Job: Return verbatim the lines running from the start of the lines below through the line that contains "legend-label-male: Male is", including both ends. Leave the pictures out of your answer.

(Records excerpted from a collection)
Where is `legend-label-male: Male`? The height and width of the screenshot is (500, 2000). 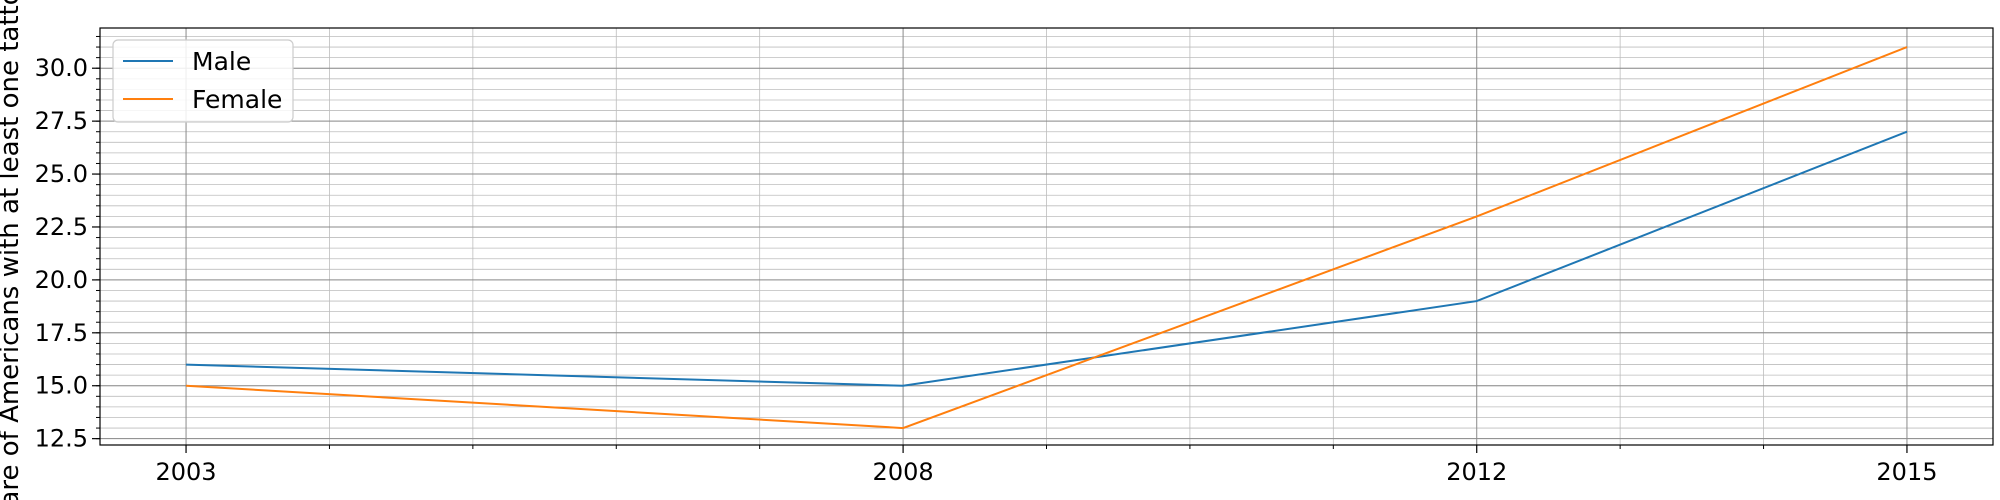
legend-label-male: Male is located at coordinates (222, 62).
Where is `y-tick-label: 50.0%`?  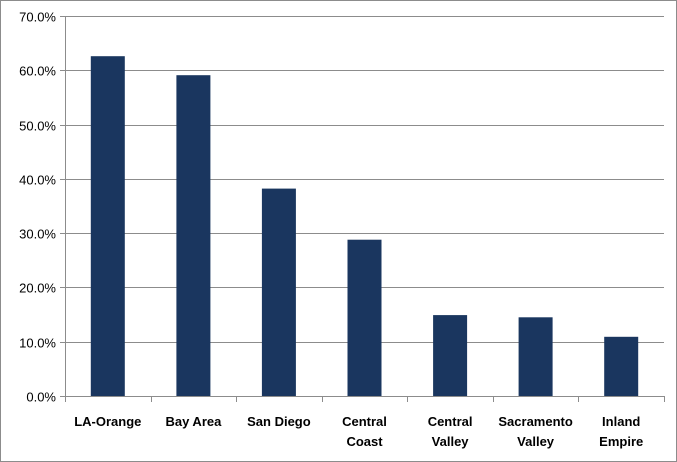 y-tick-label: 50.0% is located at coordinates (38, 126).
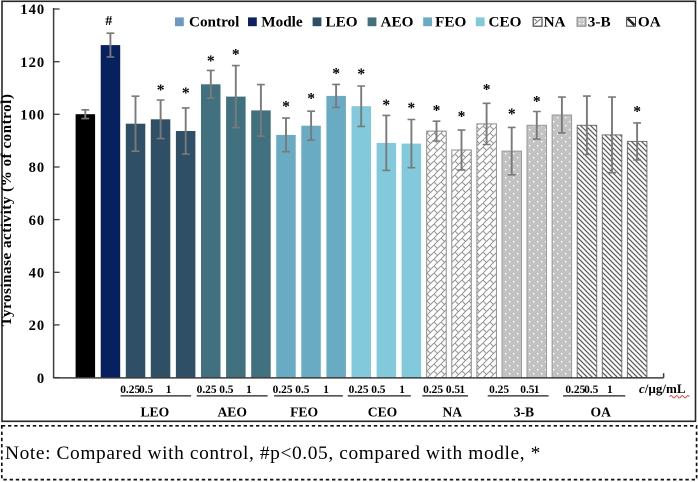  What do you see at coordinates (32, 10) in the screenshot?
I see `svg-text: 140` at bounding box center [32, 10].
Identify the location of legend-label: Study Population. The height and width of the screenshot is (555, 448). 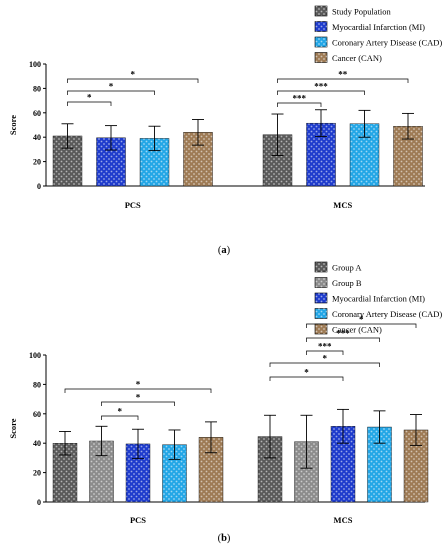
(362, 12).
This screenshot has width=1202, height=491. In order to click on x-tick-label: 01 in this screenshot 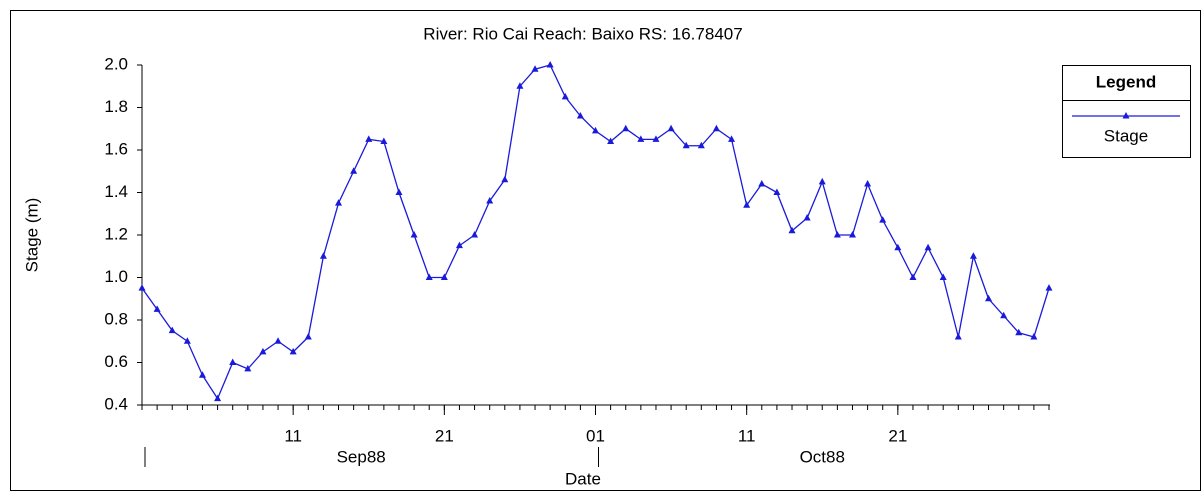, I will do `click(596, 436)`.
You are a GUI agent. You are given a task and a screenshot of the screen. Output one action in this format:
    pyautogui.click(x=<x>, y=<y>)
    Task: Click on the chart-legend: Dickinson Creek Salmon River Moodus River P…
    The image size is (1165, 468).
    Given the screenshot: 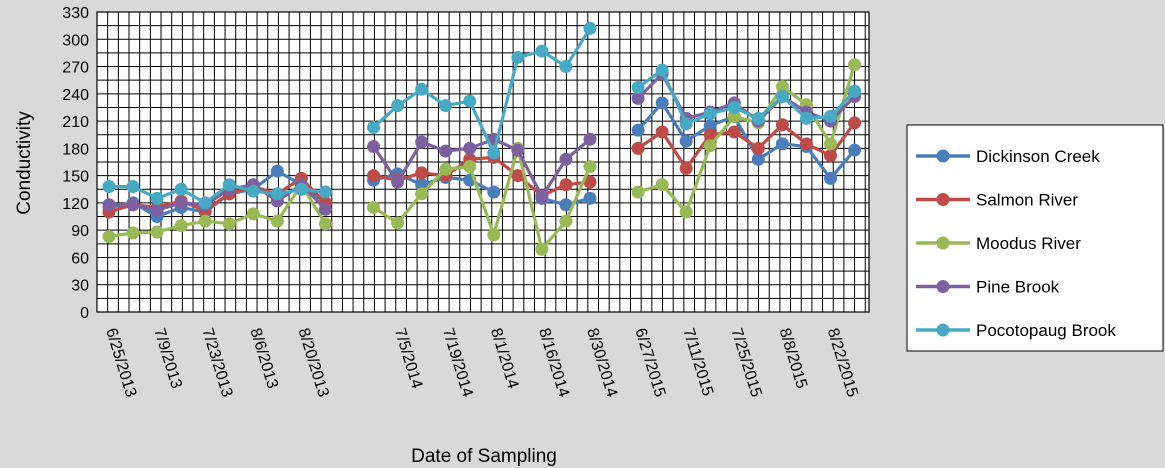 What is the action you would take?
    pyautogui.click(x=1035, y=238)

Written solution:
Where is `legend-label-male: Male`? The height and width of the screenshot is (500, 2000). 
legend-label-male: Male is located at coordinates (222, 62).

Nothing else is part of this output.